◆ **Exercise 1**
In the essay about trusting the New York Times, how does the writer say they refer to the paper?
◆ **Exercise 2**
Reproduce word for word everything in the records from the line containing "Click the AI Proxy app logo" down to the line containing "pos(433,113)", including both of those lines, and leave the pictures out.

◆ **Document**
++++++
My daughter is alternately amused and netlled by my unquestioning eagerness to pursue whatever book, film, vacation, or adventure I find touted in the New York Times. I speak with enthusiasm as if the Times had called me directly and with sweet concern for my well being curated a lifetime of experience just for me;I refer to the paper as I might to a neighbor or book club friend. It’s personal.
There have been some notable treasures, of course, along the way, and a few very minor disappointments, but for the most part, the Times opens doors I had not thought to approach. And yet, that legacy of good will and trust is hanging on by a thread this morning as I recoil from a novel that came highly regarded and I would have said, recommended.
++++++
◆ **Supplied information**
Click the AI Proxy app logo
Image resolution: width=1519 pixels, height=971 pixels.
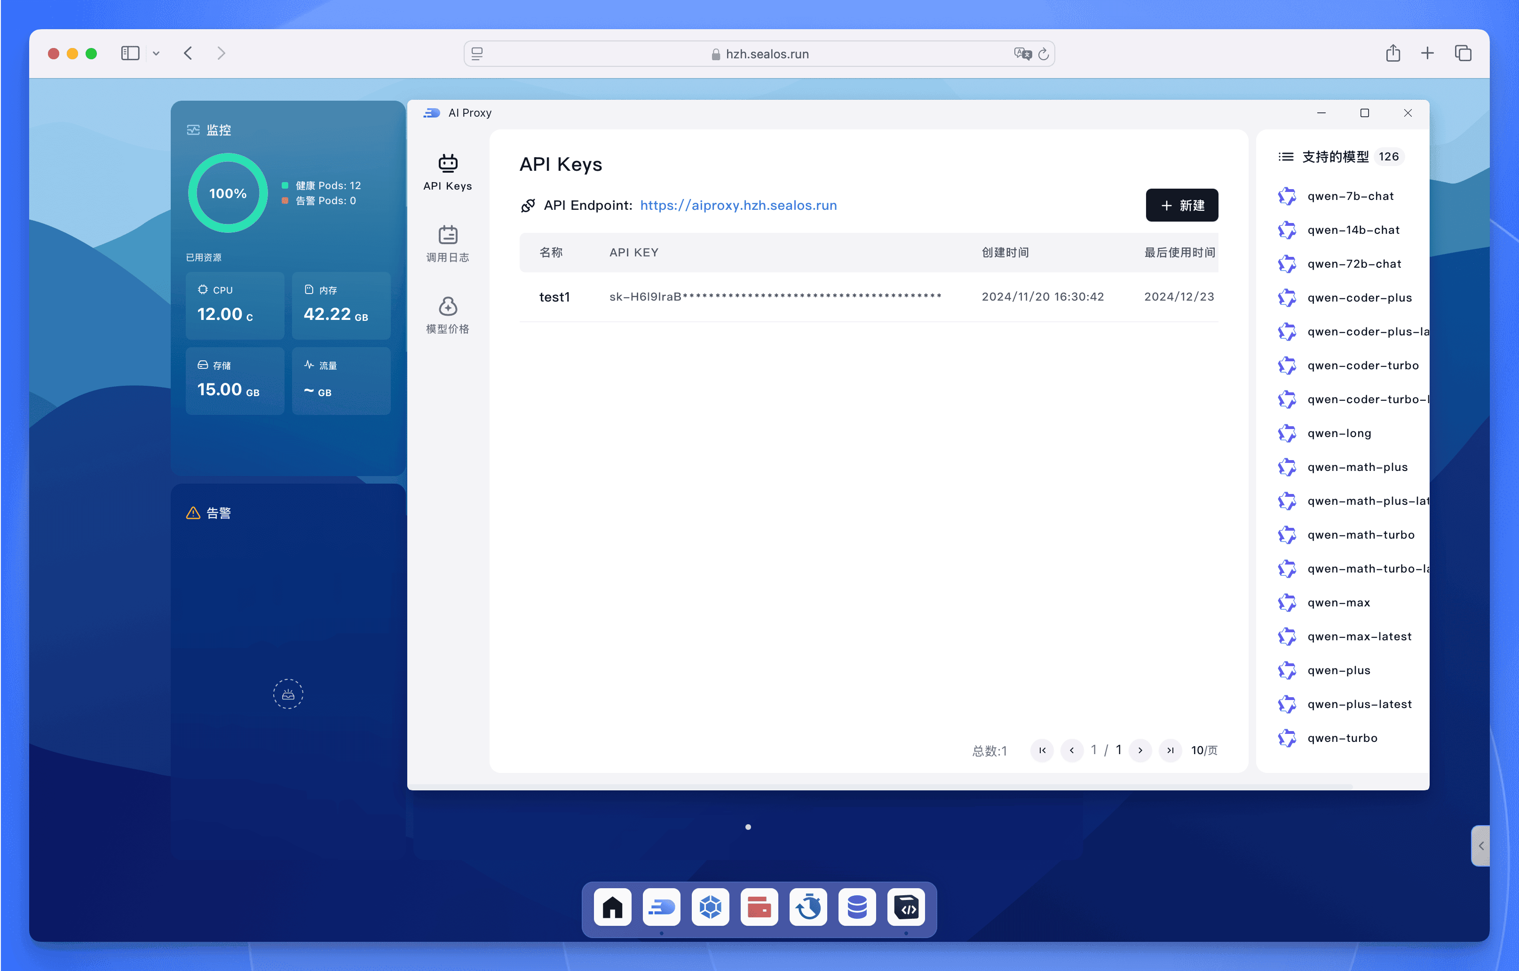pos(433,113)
++++++
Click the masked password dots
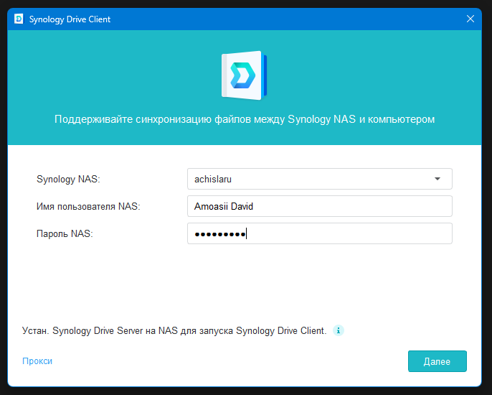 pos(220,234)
++++++
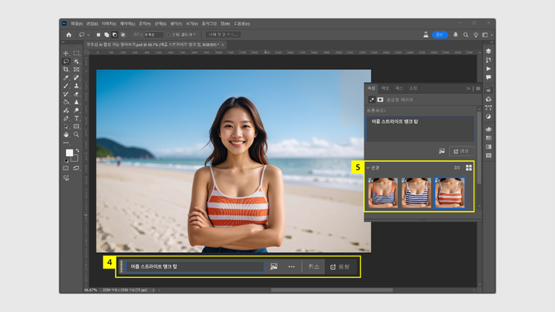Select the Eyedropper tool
++++++
◆ **Correct result 1**
As one might refer to a neighbor or book club friend.

◆ **Correct result 2**
Click the AI Proxy app logo
Image resolution: width=1519 pixels, height=971 pixels.
pos(433,113)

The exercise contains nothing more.